Dissecting the Accretion Environments of X-ray Binaries with High Speed Coordinated Optical and X-ray Timing Observations

Gandhi, Poshak; Durant, M.; Fabian, A. C.; Malzac, J.; Miller, J. M.; Shahbaz, T.; Dhillon, V. S.; Marsh, T. R.; Spruit, H. C.; Makishima, K.
Bibliographical reference

American Astronomical Society, HEAD meeting #11, #43.14; Bulletin of the American Astronomical Society, Vol. 41, p.733

Advertised on:
2
2010
Number of authors
10
IAC number of authors
2
Citations
0
Refereed citations
0
Description
We are uncovering significant optical variability in low/hard state observations of several X-ray binaries on the fastest time-scales of just tens of milliseconds typically probed with modern rapid imaging cameras. The optical light curves are remarkable in that they display properties very characteristic of X-ray variations: 1) power spectra with band-limited, red noise over broad time ranges of 10 ms - 1000 s, and in some cases, a low-frequency quasi-periodic oscillation; 2) an instantaneous variability amplitude linearly scaling with source flux; and, 3) log-normal distributions of fluxes.
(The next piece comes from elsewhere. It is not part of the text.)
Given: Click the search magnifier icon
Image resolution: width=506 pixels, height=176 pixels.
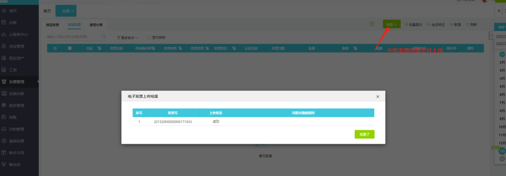Looking at the screenshot, I should (103, 37).
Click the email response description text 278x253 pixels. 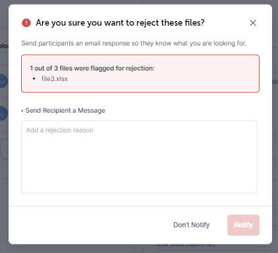(134, 43)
Aperiodic optical variability components can dominate over simple linear X-ray reprocessing expectations, and are much faster than viscous time-scales of the outer accretion disk or flow. Cross-correlated optical vs. X-ray time delays not only constrain emission mechanisms, but can also be used to probe characteristic size scales of the physical components (jet, corona), and to understand how they are coupled. Rapid, multiwavelength timing studies are thus opening a new window on the hearts of accreting sources, though the broad-band spectral plus timing properties remain to be unified consistently. I will briefly review recent results on rapid optical variability, including our new data on black hole and neutron star binary systems. The fact that the sources were all in typical low/hard states (with relatively-bright optical counterparts) suggests that correlated optical/X-ray activity may be a general feature, waiting to be uncovered in more systems. The continuance of RXTE is vital for such work.